One day he went to worship at the shrine of Tsurugaoka in Kamakura. That same evening he dreamed that one of the gods appeared to him and said:
'Hojo Tokiyori, you are very young for a ruler, and there are some who will try to deceive you, for honest men are scarce. There is one man who is of exceptional honesty, however, and if you wish to govern the people successfully it would be advisable to employ him. His name is Awoto Fujitsuna.'
Hojo Tokiyori told him of his dream. 'Nay,' said he; it was more than a dream: it was a vision that called upon me to appoint you to the post, which I have done.'
'Ah, indeed!' quoth Awoto Fujitsuna. 'Then, sir, if you appoint high officials as the result of dreams and visions, it is a risky matter, for by those dreams we may some day be ordered to be beheaded!
Hojo Tokiyori laughed at this, and said he hoped not. Awoto Fujitsuna turned out a most excellent and trustworthy official, popular, just, and honest. No one had a word against him, and Hojo Tokiyori was delighted.

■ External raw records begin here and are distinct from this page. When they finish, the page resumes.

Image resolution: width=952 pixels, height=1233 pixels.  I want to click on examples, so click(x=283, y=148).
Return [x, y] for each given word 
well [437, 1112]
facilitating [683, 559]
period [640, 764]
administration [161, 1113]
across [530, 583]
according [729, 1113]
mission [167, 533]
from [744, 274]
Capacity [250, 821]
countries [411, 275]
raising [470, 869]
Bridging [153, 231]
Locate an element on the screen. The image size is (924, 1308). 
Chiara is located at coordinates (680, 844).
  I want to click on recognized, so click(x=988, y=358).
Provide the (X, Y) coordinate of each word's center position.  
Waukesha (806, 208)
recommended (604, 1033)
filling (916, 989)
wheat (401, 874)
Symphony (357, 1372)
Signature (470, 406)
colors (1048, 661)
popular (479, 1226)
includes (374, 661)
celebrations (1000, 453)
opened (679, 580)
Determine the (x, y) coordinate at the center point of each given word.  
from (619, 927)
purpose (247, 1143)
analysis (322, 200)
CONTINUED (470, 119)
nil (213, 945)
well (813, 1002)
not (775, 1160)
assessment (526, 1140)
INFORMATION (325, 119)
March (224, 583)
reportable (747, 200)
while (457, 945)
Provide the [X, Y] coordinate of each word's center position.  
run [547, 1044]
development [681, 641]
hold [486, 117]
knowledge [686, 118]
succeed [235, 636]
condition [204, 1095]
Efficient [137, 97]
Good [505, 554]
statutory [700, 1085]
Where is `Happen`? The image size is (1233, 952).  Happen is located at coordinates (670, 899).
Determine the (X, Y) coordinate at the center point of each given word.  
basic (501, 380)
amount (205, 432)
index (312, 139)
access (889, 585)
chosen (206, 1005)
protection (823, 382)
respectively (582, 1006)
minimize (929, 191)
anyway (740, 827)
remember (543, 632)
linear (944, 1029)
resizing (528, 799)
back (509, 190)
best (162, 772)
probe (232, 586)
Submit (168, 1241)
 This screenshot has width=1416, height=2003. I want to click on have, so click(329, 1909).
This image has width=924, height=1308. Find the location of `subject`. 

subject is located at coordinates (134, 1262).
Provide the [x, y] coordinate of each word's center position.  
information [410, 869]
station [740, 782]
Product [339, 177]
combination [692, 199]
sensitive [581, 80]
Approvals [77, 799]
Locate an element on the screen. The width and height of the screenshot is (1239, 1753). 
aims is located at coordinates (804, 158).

One day Fujitsuna was carrying over a bridge a bag of money belonging to the Government. He fell, and the bag burst. Fujitsuna collected the money—with the exception of a half-cent piece, which had rolled in some way over the edge of the bridge and fallen into the river.
Fujitsuna could have let it go, putting another in its place; but that course would not have been up to the high standard of his morals in such matters. He had lost a half-cent which belonged to the Government. It was, he knew, in the river. Consequently, he refused to move on until it was recovered. That was clearly his duty. Awoto Fujitsuna ran to the houses at either end of the bridge, telling the villagers merely that he had dropped some Government money into the river—would they come and help him to find it? Of course they would, ready to help as the Japanese country-men have been from time immemorial. All followed Fujitsuna into the river—men, women, and children—and a diligent search was kept up by several hundreds for many hours, without result, when at last, just as the sun was setting, an old farmer picked up the half-cent, which he presented to Fujitsuna.
Fujitsuna was delighted, and told the people that things were all right now: he had recovered the money—thanks to the quick sight of the farmer.
'But,' they cried, 'that is only a half-cent. Where is the rest?'
'My friends,' said Fujitsuna, 'the half-cent is all that was lost; but that half-cent was not mine; it was part of the Government treasure, and was entrusted to me, and it was my duty to recover it. Here are thirty yen for you who have helped me to find it, to spend in sake. That is my money; and remember what I tell you—that, no matter how small a thing is entrusted to you by the Government, you must not lose it, but give up your life and fortune sooner.'
The villagers were much impressed with this great honesty and way of reasoning.
Hojo Tokiyori, on hearing the little story, sent for and promoted Awoto Fujitsuna to a higher position than he had held before; but, in spite of his advances and riches, the minister continued to work hard, to eat simple food, and to put on plain raiment, living in a cottage instead of occupying a palace, and devoting his life to his country.
88:1 Told to me by my friend Mr. Matsuzaki.